I remember no fire. But I dropped my cigarette, at that moment…

“You are a madman,” Clyde said. He thought that I had gone to rescue some more pet tramps, this time from a fire, even farther from my post than he found me the last time. I would not be removed from my duties, from what Clyde prophesied, but let off with a warning about abandoning duty; there was a response protocol, and if there was another such emergency, I would follow them, or else. Otherwise, I was considered a hero of sorts, as it was assumed that I was the first into action to rescue anyone trapped in the blaze down Orchard. I had saved lives, it was conjectured, and I am sure that in the retelling by Clyde and some of my other peers, the embellishments on my heroism would continue to grow.

As I began to come back to myself, I remembered Arthur.

“Arthur? You really knew him?” Clyde asked, mystified.

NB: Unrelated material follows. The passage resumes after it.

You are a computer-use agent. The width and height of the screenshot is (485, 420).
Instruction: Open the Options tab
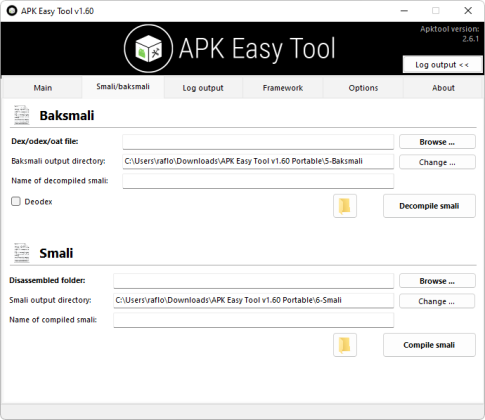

“I did,” I said, as we ate a beef roast and more potatoes together at a local precinct eatery. It was Clyde that did most of the eating. I was more in the mood for some good chamomile tea.

“He was not a bad man at all. He was a good man, in fact, if anyone got a chance to know him. But some of us become lost.”

In the following year, I would be introduced to Clyde’s sister, Clarice. Clyde eventually became my brother-in-law. Clarice is patient, and compassionate. She has helped me drop my habit of smoking, but I have taken to drinking many cups of tea a day. At night, when I have to use the toilet for the inevitable exit of my last cup of the day, I bring our cat, Ghost.

I have told Clarice about my thoughts of fatherhood, and some other things that I have never shared with anyone in my life, including my father, his heavy drinking, and an old man named Arthur that I knew once.

But there are some things that must remain buried, and forgotten.